An hour before show time, and the lobby was already crammed; families posed in little scenes culled from the fanciful sets Ian Falconer designed for this production in 2015. Actors and magicians worked the crowd. Little girls twirled madly in their new holiday finery.
The energy was so palpable I felt like I was at the start of a marathon race. And in a way, I was. This November 24th opening was the first of 30+ PNB performances of this holiday classic.
I had planned to write a a learned screed about the Nutcracker’s history; how the legendary Marius Petipa conceived it in 1892, inspired by the French version of a German folktale (although most of the choreography was created by Petipa’s assistant, Lev Ivanov).

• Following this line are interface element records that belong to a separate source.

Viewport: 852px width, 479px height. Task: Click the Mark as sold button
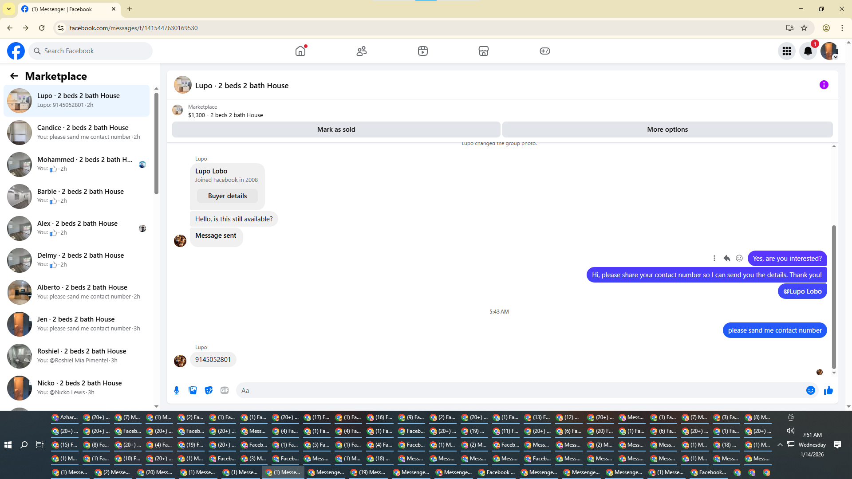tap(336, 130)
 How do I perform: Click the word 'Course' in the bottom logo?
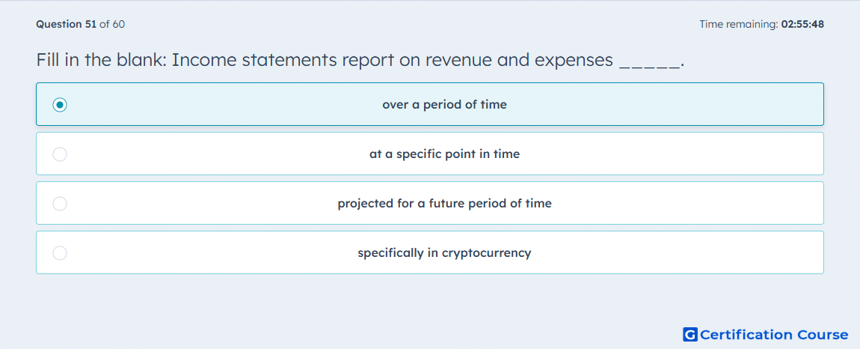[x=822, y=335]
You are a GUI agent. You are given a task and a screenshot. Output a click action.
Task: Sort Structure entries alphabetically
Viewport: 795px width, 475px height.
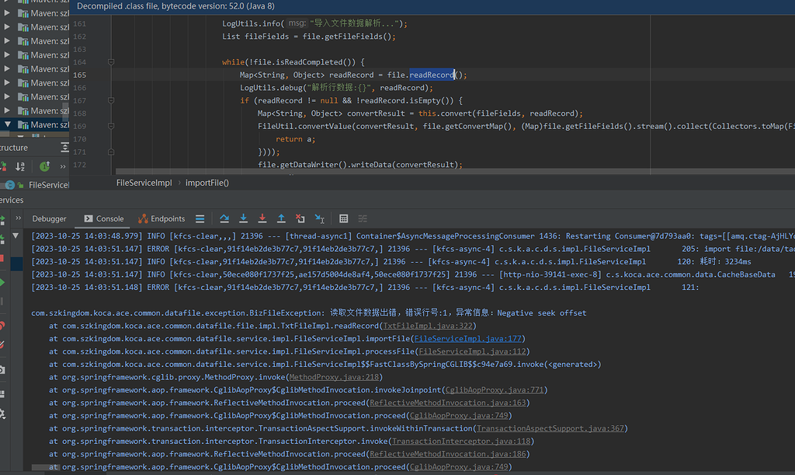pos(20,166)
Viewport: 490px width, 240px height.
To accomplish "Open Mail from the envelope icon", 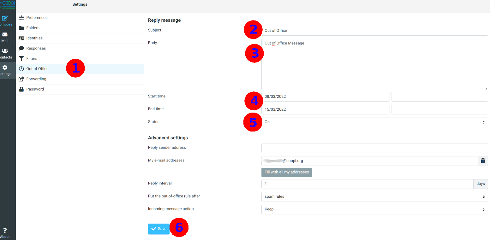I will [x=5, y=35].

I was curious why this particular story, this particular ballet, has become so beloved. It really wasn't intended to endure the way it has.

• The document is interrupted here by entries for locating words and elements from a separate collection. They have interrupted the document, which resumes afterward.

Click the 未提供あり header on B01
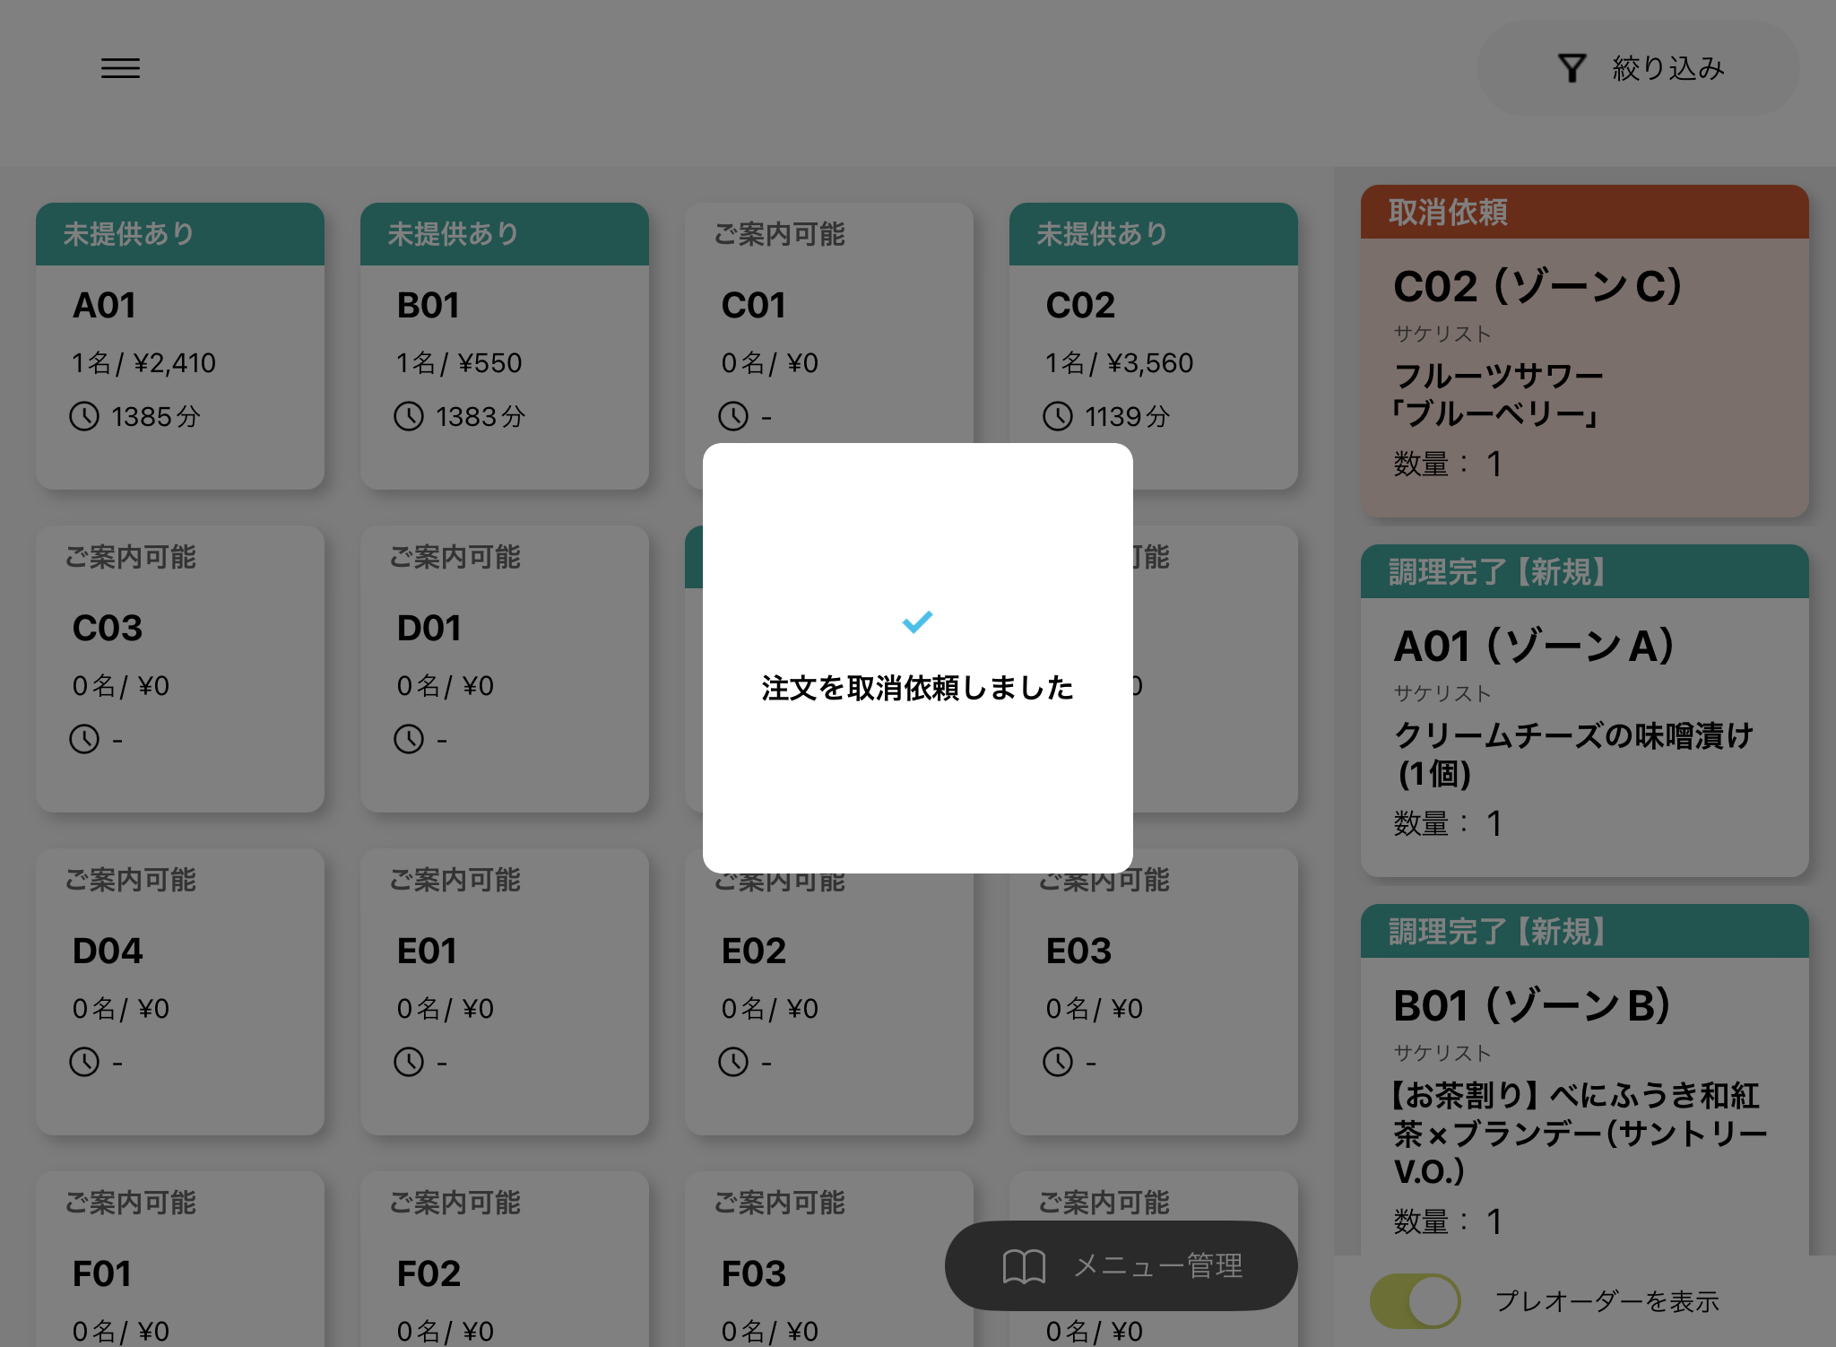Viewport: 1836px width, 1347px height. [x=504, y=234]
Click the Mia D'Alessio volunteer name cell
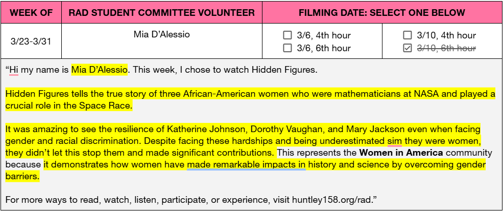The image size is (503, 211). (x=161, y=35)
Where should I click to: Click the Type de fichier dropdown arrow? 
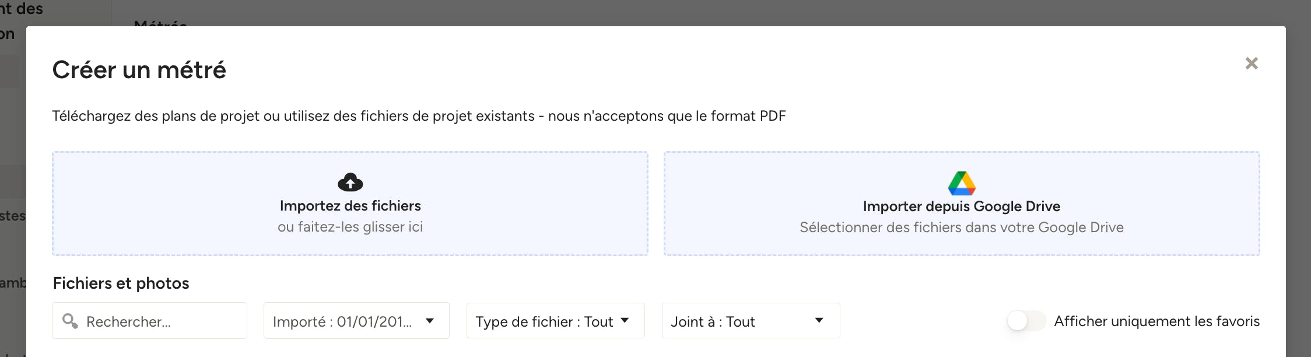tap(625, 320)
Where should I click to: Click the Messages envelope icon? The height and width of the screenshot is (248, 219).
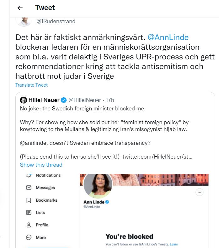(x=29, y=188)
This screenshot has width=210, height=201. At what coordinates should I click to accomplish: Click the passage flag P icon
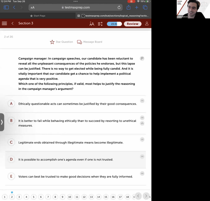[x=142, y=58]
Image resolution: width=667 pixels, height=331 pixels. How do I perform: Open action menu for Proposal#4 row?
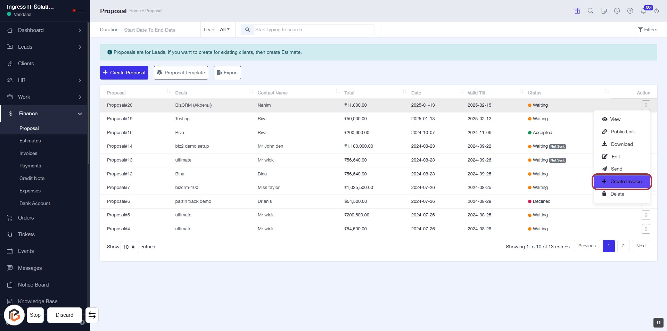pos(646,229)
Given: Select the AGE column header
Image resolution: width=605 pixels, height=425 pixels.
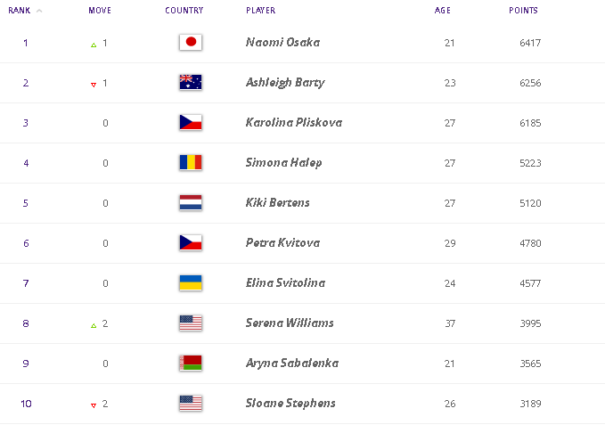Looking at the screenshot, I should coord(443,11).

According to PNB’s resident dance historian Doug Fullington, composer Peter Tchaikovsky was less than thrilled with the whole concept of the Nutcracker; he says the ballet was intended as a divertissement to follow Tchaikovsky’s new opera, “Iolanthe.”
But 125 years later, Nutcrackers abound, from elaborately beautiful productions like PNB’s, to community performances at local dance schools. In the greater Seattle area alone you can choose from almost a dozen renditions. I’m excited about “Land of the Sweets: a Burlesque Nutcracker.”
Somehow, though, my serious intent was hijacked by the emotional response I have to this ballet.
First off, PNB’s three year old production of George Balanchine's Nutcracker, originally choreographed in 1954, is swell. This year I was impressed with the innate grace and stage presence of student Samrawit Saleem in the role of Clara. It was especially nice to hear she's a product of PNB's Dance Chance program. Dance Chance reaches out to kids with physical and artistic aptitude, kids who might not have an opportunity to study ballet, and offers them free ballet training for two years. If they like the discipline, and if their teachers agree, they can continue their training, often with the help of scholarships. The beautiful corps de ballet member Angeli Mamon is a Dance Chance alum.
Also noteworthy for me on opening night: Price Suddarth as the Toy Soldier, Candy Cane James Moore, and the lovely Elizabeth Murphy who was born to dance the role of Dew Drop.
And I can’t omit the dancing Orzas: Sarah and Seth, as the Sugar Plum Fairy and her cavalier. Sarah was promoted to principal dancer in September and I can’t think of a dancer who deserved it more. In this ballet, she gets to twinkle around waving her wand, dressed in a sparkly purple outfit. I am certain every little girl in the hall went home and dreamed she got to trade places with Sarah.
In any case, when Sarah vaults backwards from the floor onto Seth’s shoulder, not once but TWICE, I held my breath. You really have to trust your partner will be there for you.
Many longtime Seattleites miss Kent Stowell’s darker Nutcracker, with costumes and sets by Maurice Sendak. They prefer it to Balanchine’s sugar coated confection. I confess I am Switzerland when it comes to this holiday chestnut.
Every time I see the Nutcracker (too many to count) I’m like a little girl with my face pressed up to the plate glass window of a chocolate shop. So many tempting goodies that I don't get to eat.
The lavishly trimmed tree, the rich egg nog, the happy family gatherings; they’re all part of our country’s dominant religious tradition, one that I don’t share. I appreciate the artistry of PNB’s dancers and its orchestra under Emil de Cou; I’m dazzled by the people who build the fantastic costumes in Larae Theige Hascall’s costume shop. Truly, those waltzing flower skirts are miraculous to behold.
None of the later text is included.